There are 13,000 North Korean defectors living in the South. Each and every one has a story as dramatic as a movie or a novel. Their stories might be different in detail, but with a few exceptions, they all crossed the border because of extreme food shortages in the North. They decided to defect out of desperation because they thought they would die one way or another.

The tragedy of Yong-su’s family in the film started from food. If Yong-su’s wife could have had decent meals, she would not have gotten sick. And Yong-su wouldn’t have had to cross the border.

“I gathered wild vegetables and firewood in the mountains and sold them at a market. Some days, I would make about 5 cents, but there were unlucky days when I would return home empty-handed. When I was so hungry and became dizzy, I focused on one thing. Let’s find some herbs and wood and make some porridge. But after four days of not having any food, I could not see clearly. I could no longer drag myself to school.
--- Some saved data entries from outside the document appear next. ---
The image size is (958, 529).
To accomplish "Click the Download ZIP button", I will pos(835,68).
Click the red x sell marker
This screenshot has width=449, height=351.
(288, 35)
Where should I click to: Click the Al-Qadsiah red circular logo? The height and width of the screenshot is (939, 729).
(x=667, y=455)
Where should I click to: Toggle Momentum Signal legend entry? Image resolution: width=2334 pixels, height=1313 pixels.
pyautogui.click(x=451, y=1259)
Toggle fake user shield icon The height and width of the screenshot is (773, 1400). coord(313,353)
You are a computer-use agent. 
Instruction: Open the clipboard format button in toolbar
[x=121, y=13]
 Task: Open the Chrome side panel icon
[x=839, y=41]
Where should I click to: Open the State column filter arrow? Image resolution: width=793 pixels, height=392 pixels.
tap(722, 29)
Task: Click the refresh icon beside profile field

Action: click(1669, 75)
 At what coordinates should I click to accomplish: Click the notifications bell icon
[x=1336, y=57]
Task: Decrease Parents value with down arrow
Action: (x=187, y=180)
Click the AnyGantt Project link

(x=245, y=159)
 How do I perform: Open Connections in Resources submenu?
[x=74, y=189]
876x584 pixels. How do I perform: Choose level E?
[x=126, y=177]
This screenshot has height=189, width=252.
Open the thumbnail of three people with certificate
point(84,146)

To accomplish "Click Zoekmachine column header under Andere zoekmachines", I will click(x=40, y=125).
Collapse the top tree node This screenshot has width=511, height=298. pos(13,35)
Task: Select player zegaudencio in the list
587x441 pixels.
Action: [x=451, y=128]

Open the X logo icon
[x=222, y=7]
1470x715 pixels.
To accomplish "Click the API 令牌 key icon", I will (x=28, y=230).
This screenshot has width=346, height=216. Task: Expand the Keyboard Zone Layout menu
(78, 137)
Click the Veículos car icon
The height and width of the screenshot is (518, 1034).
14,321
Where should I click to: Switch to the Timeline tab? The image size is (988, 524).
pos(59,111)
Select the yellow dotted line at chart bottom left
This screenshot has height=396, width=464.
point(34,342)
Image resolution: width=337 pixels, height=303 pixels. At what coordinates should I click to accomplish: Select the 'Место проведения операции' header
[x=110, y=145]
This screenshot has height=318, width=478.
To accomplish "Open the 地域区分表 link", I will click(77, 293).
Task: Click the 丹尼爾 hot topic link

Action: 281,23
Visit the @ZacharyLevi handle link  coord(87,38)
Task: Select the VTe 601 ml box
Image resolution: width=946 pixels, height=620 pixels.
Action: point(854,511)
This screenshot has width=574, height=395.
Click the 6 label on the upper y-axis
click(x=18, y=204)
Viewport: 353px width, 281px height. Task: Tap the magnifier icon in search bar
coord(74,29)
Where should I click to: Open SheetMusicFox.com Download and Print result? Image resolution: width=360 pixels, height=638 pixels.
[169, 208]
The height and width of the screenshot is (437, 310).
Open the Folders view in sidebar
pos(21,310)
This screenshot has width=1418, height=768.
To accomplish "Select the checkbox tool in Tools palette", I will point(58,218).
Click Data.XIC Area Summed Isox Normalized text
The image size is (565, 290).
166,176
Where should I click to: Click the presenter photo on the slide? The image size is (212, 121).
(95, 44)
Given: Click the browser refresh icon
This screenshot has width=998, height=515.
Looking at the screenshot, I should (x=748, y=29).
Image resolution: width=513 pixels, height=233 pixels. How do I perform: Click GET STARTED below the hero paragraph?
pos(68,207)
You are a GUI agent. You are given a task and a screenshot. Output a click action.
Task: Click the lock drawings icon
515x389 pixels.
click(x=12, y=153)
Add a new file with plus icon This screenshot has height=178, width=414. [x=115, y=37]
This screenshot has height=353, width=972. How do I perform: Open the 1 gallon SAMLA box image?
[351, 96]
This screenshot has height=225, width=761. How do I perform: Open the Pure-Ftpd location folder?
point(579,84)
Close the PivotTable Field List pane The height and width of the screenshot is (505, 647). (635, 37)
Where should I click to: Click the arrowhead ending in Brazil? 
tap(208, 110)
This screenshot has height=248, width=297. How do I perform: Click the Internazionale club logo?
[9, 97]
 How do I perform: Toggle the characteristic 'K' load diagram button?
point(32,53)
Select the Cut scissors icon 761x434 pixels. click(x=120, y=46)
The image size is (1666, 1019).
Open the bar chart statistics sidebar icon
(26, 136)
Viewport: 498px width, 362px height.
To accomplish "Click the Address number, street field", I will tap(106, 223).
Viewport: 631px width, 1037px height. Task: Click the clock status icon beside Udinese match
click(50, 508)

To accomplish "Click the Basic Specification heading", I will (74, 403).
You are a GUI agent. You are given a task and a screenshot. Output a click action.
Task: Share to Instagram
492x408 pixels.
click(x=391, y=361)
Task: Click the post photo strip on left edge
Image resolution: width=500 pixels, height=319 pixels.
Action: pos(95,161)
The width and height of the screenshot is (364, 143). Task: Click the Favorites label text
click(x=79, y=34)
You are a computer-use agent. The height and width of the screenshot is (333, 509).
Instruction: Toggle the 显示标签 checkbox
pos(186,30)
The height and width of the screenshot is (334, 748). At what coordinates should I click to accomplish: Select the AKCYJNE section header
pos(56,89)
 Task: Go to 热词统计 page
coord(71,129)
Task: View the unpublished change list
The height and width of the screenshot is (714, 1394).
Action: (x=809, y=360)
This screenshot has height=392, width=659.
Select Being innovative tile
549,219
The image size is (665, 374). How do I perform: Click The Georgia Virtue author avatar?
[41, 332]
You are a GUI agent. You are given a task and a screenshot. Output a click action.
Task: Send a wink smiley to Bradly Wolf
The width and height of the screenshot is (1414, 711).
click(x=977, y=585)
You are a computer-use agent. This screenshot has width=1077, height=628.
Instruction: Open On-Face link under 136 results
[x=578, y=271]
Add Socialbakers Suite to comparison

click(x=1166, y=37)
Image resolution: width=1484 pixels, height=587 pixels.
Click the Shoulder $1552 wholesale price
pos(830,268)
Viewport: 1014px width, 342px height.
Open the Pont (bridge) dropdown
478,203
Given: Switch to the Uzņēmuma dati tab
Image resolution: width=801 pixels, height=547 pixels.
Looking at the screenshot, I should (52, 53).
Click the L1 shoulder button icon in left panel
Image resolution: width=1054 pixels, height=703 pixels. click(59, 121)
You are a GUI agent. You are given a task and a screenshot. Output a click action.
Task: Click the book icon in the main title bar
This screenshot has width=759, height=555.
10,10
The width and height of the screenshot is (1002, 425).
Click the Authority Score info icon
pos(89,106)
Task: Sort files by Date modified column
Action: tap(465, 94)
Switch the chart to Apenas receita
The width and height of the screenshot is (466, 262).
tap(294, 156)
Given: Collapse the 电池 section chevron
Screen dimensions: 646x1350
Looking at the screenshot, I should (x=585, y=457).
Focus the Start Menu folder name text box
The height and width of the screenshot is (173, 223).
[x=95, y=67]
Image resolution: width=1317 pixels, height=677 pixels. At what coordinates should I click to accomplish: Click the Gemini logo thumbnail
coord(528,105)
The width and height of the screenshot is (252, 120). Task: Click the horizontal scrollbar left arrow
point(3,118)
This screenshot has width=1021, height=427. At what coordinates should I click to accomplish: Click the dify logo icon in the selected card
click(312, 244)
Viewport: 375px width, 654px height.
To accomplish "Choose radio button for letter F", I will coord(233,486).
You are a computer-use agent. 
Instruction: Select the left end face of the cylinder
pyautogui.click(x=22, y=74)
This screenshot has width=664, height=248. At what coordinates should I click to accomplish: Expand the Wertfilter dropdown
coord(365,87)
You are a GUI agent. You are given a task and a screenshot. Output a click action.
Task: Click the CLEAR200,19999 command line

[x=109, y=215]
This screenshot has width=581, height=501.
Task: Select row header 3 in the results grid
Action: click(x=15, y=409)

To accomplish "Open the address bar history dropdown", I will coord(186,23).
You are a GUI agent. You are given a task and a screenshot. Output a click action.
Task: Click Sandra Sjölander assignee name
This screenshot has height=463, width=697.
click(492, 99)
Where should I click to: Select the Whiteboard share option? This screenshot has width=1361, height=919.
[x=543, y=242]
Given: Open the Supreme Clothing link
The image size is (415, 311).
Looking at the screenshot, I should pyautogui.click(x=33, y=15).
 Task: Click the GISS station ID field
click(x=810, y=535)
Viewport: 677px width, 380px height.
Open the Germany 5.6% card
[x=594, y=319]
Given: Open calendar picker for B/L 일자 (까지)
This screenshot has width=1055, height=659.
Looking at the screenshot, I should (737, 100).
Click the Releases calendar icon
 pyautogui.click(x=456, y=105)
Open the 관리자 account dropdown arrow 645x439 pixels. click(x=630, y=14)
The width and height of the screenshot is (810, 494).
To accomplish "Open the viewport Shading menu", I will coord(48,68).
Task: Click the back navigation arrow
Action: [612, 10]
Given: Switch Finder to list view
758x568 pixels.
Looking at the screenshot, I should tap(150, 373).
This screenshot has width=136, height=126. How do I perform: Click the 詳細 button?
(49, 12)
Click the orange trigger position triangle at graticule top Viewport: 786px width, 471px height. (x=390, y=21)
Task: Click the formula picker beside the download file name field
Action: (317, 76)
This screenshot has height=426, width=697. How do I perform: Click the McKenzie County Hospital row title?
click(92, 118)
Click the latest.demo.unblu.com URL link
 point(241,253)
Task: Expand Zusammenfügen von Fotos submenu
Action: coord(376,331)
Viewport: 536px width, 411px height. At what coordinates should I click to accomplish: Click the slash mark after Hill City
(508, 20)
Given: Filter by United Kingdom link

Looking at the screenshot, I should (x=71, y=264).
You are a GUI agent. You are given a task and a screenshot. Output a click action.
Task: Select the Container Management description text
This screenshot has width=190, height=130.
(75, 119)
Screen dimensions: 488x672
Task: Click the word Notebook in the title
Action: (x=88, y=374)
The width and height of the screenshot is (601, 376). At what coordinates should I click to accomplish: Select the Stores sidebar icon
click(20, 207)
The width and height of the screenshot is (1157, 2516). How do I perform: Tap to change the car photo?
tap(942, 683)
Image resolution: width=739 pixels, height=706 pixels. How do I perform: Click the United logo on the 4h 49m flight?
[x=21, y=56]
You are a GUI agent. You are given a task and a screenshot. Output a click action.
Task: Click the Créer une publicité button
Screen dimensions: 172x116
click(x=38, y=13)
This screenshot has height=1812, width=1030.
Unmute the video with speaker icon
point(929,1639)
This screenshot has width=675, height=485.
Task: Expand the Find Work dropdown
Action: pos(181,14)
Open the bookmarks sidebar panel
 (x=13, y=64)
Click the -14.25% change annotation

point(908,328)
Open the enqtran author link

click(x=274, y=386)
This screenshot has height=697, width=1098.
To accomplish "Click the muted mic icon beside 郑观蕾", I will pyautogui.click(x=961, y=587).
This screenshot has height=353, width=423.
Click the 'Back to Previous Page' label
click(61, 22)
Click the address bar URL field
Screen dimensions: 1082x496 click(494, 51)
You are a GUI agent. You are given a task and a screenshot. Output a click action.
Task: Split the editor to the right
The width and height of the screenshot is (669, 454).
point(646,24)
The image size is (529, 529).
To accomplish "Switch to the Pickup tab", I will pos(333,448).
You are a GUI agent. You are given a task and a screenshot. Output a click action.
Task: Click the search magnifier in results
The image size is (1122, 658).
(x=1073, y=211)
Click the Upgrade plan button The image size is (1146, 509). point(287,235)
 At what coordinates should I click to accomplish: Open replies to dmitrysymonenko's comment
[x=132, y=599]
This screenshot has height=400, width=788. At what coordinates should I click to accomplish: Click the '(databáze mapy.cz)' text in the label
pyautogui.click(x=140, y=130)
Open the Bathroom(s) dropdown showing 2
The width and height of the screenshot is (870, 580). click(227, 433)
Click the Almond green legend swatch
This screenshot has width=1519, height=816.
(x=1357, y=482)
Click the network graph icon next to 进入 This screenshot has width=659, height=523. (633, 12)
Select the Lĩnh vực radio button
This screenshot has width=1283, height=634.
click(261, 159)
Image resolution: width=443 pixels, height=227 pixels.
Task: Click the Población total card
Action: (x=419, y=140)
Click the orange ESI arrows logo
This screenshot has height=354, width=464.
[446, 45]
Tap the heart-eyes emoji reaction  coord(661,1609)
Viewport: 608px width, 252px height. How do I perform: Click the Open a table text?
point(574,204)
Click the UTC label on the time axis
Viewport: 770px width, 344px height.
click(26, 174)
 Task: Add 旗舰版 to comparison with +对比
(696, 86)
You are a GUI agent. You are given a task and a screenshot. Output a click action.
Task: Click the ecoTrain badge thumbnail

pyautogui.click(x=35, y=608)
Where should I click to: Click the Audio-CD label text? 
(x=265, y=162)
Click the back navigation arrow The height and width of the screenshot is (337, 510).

I was so hungry I could not study or pay attention to the teacher. Food was the only thing on my mind.”

A 24-year-old North Korean defector Kim Tae-geum (an alias) tells her story in “In Order to Live Here,” a collection of testimonies by defectors published by Doctors Without Borders in 2005. Another defector witnessed the open executions of his aunt and uncle for killing and eating a pig they had been raising. The reality is harsher and crueler than the film.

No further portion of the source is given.